Pixel coordinate grounding data:
*-*-*
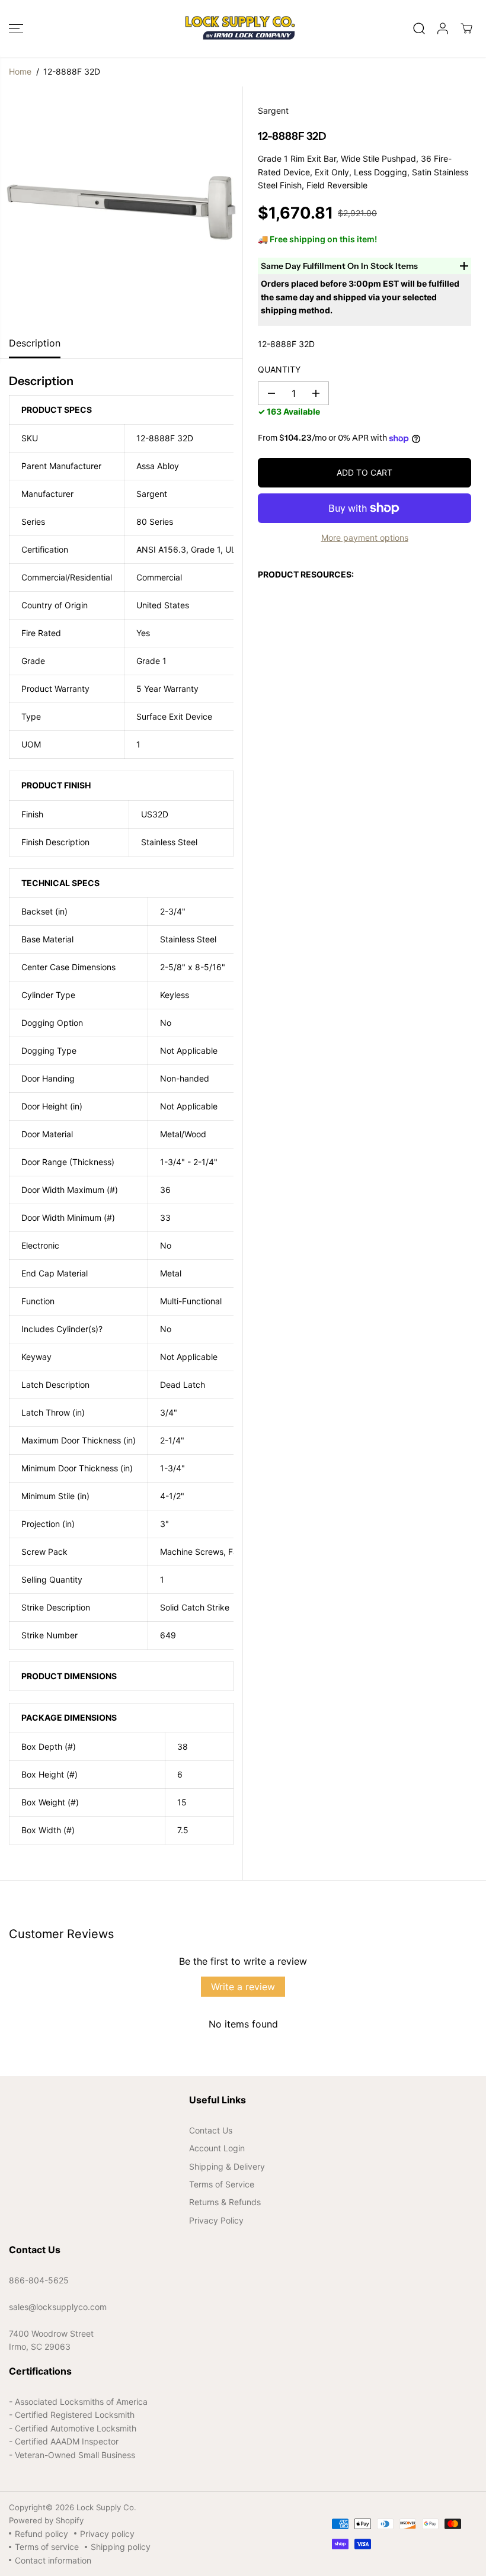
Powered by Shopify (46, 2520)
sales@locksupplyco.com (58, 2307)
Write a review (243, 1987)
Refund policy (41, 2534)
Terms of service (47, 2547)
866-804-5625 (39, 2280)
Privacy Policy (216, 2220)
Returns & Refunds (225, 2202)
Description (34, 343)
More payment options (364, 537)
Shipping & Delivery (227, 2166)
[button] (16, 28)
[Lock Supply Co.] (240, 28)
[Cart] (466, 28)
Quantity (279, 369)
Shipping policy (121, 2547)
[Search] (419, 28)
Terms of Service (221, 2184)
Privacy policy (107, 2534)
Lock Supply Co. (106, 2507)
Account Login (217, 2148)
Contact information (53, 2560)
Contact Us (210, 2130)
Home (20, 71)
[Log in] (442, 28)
*-*-*
Task statement:
In the entries above, find each line that includes the string "Shipping" and copy it.

Task solution:
Shipping & Delivery (227, 2166)
Shipping policy (121, 2547)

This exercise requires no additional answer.